Die Feststellung, wonach Ritalin und Concerta die Verkehrstüchtigkeit beeinträchtigen können, jedoch eine generelle Fahrunfähigkeit bei Einnahme dieser Medikamente nicht besteht, ergibt sich aus den in der Verhandlung zum Gerichtsakt genommenen Apotheken-Beipackzettelinformationen. Seitens des Beschwerdeführers wurde die Richtigkeit nicht bestritten (Verhandlungsschrift S 4 und 8) und es ergibt sich auch aus seinem Schreiben vom 13. März 2015 keine generelle Fahrunfähigkeit bei Einnahme dieser Medikamente.

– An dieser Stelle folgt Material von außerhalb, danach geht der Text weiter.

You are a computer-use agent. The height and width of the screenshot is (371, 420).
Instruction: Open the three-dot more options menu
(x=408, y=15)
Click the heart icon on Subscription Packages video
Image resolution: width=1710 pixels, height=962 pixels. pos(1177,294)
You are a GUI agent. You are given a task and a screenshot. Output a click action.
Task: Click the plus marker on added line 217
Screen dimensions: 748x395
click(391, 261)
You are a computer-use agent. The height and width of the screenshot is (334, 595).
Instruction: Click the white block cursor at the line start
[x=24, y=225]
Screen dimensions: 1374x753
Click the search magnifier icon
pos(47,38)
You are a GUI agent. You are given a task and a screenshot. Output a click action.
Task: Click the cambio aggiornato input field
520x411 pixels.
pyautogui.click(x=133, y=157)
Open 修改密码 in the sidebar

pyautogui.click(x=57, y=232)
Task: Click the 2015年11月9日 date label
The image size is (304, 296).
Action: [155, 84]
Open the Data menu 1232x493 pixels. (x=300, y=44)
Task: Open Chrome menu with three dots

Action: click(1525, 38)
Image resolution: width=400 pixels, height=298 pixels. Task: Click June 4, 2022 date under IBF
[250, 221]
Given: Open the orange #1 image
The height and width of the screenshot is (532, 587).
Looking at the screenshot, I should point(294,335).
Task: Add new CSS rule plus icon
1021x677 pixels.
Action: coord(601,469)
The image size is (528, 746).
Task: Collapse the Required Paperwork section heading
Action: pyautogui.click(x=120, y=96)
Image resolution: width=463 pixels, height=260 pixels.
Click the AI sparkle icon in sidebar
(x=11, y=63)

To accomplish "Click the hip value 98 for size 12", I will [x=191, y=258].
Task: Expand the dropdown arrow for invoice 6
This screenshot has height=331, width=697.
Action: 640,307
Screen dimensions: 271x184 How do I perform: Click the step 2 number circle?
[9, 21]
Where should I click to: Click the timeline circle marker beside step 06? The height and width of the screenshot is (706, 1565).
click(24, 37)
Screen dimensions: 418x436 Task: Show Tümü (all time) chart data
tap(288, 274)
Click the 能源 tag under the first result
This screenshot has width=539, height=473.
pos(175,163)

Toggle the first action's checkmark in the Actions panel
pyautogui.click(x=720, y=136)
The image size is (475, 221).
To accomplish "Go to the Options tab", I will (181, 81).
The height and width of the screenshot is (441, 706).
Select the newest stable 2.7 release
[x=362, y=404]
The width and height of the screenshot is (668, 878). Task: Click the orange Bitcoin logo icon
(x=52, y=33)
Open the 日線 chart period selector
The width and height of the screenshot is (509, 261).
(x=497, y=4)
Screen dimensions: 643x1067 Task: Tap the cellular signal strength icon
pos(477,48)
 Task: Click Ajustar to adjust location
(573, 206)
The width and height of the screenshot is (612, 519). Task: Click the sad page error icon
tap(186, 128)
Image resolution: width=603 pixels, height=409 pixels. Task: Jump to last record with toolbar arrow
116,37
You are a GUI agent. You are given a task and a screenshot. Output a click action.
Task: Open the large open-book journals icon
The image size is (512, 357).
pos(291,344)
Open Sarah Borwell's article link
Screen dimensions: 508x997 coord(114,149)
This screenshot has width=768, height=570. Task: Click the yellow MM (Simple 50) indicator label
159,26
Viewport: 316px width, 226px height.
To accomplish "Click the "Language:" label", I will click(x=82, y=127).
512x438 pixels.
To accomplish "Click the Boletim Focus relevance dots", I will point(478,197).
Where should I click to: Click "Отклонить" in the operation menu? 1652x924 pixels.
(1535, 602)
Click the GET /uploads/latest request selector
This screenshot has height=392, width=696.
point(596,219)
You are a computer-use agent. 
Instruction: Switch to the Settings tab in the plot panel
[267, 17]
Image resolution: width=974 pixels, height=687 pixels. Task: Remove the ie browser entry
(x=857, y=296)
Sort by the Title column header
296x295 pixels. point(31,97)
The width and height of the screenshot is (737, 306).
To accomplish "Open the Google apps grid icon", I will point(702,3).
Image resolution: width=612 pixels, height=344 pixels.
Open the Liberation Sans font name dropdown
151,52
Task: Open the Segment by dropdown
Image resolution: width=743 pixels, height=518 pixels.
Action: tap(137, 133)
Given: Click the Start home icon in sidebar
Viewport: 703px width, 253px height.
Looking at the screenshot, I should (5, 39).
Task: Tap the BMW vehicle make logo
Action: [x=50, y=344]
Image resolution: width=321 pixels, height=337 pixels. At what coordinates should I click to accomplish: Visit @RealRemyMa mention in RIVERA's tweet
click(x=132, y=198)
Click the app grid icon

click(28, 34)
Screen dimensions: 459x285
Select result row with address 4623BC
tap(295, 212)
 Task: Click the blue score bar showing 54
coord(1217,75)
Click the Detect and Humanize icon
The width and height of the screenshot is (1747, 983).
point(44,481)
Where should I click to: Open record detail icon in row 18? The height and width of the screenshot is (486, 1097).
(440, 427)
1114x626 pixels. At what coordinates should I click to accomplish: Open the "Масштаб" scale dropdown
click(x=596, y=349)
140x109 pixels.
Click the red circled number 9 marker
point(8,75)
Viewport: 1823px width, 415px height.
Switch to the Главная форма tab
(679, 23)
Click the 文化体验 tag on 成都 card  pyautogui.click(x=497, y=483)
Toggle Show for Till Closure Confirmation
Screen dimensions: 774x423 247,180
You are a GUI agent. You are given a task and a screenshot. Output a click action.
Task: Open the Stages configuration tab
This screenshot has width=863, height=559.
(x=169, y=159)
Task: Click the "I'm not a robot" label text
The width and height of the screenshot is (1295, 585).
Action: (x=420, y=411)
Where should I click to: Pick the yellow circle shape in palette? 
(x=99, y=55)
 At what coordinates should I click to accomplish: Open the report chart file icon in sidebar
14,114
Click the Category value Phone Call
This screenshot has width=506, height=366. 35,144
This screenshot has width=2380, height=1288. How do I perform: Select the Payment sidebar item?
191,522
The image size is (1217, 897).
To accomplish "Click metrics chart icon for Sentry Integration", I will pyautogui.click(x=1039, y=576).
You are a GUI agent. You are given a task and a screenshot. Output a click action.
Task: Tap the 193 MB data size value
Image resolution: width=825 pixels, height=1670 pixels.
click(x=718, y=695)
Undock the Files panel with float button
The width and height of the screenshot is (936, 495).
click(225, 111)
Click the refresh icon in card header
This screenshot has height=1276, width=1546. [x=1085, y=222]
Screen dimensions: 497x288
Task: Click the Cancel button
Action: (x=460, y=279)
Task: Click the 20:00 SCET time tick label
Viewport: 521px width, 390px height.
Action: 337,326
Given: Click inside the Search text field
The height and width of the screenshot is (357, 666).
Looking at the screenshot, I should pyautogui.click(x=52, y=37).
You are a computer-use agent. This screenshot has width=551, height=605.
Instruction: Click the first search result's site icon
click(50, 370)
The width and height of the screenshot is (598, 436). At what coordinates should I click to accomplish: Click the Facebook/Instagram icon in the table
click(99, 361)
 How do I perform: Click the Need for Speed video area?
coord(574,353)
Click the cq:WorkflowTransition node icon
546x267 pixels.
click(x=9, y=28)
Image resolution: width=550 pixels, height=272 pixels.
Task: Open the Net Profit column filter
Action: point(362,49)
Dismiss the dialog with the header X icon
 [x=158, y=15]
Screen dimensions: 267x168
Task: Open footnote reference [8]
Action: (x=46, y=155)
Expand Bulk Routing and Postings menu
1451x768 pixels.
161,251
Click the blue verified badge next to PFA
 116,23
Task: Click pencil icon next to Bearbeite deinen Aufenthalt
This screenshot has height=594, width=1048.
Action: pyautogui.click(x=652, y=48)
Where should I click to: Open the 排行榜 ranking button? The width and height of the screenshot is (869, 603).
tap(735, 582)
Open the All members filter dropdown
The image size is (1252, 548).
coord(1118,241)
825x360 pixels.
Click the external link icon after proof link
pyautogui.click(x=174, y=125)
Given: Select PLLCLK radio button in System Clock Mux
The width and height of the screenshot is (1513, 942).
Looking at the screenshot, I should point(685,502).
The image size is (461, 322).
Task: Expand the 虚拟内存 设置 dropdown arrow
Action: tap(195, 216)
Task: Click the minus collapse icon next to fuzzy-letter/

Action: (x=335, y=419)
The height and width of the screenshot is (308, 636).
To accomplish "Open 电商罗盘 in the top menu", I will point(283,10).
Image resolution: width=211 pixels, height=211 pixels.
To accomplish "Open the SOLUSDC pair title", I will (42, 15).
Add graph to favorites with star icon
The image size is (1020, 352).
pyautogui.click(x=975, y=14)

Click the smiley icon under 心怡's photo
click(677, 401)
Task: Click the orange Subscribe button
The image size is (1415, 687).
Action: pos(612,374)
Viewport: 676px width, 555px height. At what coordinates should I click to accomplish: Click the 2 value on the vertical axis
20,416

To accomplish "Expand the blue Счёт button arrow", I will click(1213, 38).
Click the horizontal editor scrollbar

Die Feststellung, wonach der Beschwerdeführer sich vor Absenden des Schreibens an den Amtsarzt nicht über die Zulässigkeit dieses Schreibens bei dritter Stelle informiert hat, ergibt sich aus den eigenen Angaben des Beschwerdeführers (Verhandlungsschrift S 10). Zum Schreiben selbst ist ebenso wie zum fachärztlichen Befund vom 23. September 2013 auf den Behördenakt zu verweisen. Dass der Beschwerdeführer die Einholung eines arbeitspsychologischen Tests veranlasste und dem Zeugen die Arbeitsfähigkeit bescheinigte ist unbestritten (s. auch etwa Behördenverhandlung 11.2.2015, S 2; Verhandlungsschrift S 7). Ebenso unbestritten ist die aktenkundige Einstellung des Ermittlungsverfahrens wegen Nötigung und Kreditschädigung. Hinsichtlich der Einkommens- und Vermögensverhältnisse sind der hg. Entscheidung die unstrittigen und jedenfalls unwiderlegten Angaben des Beschwerdeführers in der hg. Verhandlung zu Grunde zu legen (Verhandlungsschrift S 4).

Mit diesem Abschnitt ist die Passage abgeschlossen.